**WHAT THE EXERCISE ASKS**
Those lines of the material below that fall between its first line and the line with "Viewport: 1206px width, 905px height.", both included, are to be repeated exactly.

**MATERIAL FOR THIS EXERCISE**
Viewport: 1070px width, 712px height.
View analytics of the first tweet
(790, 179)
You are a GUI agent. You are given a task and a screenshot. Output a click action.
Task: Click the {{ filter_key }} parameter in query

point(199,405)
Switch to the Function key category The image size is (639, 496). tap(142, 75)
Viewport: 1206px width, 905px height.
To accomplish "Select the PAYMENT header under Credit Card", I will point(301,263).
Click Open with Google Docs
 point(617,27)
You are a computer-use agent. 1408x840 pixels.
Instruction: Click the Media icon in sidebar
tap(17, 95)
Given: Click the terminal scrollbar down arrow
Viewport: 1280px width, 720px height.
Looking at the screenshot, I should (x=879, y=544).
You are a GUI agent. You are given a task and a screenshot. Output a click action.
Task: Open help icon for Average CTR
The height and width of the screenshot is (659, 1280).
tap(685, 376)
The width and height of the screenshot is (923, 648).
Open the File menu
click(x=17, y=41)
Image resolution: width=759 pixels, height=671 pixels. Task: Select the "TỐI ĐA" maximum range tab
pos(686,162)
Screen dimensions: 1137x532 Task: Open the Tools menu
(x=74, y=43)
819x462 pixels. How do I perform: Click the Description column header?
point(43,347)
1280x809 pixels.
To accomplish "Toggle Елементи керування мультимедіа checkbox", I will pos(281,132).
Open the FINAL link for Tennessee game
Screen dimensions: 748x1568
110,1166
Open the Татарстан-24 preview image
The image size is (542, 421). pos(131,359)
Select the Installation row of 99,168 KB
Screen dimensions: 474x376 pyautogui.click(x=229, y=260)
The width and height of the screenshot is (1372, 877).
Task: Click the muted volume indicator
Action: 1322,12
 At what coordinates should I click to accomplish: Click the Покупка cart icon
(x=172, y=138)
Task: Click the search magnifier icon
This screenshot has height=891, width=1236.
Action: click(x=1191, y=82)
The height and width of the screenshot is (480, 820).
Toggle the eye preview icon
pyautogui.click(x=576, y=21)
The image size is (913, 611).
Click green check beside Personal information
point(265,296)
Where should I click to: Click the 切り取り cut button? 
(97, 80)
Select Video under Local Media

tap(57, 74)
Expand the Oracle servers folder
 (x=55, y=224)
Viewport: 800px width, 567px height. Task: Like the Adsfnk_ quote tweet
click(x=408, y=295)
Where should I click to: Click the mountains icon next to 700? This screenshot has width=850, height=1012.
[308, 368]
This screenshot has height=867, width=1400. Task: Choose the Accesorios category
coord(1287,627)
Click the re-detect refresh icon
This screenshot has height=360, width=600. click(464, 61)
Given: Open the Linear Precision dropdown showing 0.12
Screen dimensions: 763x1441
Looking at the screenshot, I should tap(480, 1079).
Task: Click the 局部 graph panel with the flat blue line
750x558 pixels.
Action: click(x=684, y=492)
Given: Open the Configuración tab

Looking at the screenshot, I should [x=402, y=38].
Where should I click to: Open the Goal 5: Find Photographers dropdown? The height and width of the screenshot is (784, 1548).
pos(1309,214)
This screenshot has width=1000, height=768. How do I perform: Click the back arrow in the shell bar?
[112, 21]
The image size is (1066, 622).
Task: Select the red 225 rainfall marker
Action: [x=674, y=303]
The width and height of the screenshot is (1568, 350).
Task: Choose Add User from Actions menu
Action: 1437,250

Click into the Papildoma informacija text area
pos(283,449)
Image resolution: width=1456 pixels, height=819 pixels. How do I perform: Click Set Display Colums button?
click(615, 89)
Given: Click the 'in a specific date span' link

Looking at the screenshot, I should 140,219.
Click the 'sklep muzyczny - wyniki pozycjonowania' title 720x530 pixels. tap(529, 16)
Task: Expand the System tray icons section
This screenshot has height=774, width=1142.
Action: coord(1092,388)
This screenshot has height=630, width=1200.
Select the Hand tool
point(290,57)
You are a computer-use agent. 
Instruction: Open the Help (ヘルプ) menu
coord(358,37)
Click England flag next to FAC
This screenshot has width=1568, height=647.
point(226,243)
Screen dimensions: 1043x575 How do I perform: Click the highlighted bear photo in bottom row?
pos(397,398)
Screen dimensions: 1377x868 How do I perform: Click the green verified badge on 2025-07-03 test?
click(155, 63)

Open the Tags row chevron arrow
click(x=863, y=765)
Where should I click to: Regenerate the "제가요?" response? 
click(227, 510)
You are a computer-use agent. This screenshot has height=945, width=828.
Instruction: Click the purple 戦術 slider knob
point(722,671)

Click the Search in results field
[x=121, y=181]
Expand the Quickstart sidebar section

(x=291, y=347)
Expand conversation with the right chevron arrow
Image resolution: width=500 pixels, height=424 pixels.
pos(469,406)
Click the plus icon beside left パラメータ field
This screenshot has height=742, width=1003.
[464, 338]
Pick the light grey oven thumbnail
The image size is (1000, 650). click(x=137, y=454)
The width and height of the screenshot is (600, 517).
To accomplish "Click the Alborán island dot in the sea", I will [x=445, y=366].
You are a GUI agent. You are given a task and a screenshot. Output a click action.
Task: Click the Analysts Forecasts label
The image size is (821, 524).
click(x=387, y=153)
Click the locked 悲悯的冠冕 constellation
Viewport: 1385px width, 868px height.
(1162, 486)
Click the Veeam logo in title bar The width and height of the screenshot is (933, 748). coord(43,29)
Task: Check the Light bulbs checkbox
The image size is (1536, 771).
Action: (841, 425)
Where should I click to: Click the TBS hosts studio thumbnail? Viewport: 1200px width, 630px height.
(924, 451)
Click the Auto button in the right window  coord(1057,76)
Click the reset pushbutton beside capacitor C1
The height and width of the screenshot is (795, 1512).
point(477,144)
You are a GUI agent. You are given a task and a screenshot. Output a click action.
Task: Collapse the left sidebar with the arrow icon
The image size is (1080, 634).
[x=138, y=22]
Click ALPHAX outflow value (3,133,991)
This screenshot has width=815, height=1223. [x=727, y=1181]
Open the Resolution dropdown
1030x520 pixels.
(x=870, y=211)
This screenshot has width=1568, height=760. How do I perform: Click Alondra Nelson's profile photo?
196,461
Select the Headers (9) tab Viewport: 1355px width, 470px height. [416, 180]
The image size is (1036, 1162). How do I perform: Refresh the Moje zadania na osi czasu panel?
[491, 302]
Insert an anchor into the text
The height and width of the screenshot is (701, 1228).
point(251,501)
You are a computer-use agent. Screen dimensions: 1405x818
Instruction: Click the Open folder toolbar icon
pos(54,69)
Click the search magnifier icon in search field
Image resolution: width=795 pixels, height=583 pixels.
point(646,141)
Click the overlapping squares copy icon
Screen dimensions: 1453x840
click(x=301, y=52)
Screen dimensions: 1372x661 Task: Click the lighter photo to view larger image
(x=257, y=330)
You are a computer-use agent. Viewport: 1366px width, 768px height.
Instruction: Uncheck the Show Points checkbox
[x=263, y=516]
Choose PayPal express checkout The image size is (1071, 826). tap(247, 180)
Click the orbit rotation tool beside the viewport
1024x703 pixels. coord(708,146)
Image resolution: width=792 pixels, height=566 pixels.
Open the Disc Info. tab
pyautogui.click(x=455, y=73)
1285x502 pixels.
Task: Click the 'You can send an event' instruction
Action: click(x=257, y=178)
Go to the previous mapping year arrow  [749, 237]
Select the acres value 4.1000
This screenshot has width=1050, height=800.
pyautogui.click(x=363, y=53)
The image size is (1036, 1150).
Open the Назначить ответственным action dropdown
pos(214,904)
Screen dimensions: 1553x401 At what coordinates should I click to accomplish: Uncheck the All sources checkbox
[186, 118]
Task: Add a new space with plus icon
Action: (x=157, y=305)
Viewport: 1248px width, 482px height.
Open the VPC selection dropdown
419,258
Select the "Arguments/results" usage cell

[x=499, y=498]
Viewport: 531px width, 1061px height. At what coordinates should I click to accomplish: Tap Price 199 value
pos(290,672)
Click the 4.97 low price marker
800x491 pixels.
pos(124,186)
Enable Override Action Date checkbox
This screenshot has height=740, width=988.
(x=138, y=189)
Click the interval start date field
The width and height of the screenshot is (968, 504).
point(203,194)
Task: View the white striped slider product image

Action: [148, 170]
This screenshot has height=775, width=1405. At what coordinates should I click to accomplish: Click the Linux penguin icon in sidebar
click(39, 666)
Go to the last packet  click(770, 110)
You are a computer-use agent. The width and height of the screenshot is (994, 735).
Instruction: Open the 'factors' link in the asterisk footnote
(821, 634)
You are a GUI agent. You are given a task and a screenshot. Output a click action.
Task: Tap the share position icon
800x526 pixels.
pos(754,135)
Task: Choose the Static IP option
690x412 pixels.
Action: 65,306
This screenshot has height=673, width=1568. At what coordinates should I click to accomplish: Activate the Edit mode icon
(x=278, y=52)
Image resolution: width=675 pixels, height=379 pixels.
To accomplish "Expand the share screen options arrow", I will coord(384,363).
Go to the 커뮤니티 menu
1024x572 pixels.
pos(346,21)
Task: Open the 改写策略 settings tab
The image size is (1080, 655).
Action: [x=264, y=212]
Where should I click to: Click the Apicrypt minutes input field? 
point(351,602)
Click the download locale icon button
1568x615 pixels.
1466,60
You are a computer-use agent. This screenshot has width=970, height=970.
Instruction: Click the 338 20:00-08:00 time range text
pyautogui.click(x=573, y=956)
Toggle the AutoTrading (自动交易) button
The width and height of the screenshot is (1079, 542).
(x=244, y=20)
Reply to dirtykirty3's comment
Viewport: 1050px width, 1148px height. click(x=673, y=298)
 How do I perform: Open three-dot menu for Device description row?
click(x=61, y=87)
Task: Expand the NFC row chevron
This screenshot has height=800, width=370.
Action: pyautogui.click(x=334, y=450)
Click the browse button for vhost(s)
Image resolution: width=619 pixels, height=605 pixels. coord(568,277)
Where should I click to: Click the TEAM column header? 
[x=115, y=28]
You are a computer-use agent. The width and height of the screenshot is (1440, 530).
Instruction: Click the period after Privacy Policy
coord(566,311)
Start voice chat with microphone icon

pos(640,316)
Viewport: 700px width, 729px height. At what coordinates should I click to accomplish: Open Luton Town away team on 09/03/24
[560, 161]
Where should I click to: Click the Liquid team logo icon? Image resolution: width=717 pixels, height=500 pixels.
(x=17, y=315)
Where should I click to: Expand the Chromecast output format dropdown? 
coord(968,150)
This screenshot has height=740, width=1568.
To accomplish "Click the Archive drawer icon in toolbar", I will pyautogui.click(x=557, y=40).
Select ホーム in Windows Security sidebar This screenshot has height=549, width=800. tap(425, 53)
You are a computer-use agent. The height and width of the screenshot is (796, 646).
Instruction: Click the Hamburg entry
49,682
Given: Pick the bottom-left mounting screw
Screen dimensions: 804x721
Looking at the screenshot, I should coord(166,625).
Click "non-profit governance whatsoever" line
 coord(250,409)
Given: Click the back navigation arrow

**EXERCISE OUTPUT**
Viewport: 1070px width, 712px height.
View analytics of the first tweet
(790, 179)
You are a GUI agent. You are given a task and a screenshot. Output a click action.
Task: Click the {{ filter_key }} parameter in query

point(199,405)
Switch to the Function key category The image size is (639, 496). tap(142, 75)
Viewport: 1206px width, 905px height.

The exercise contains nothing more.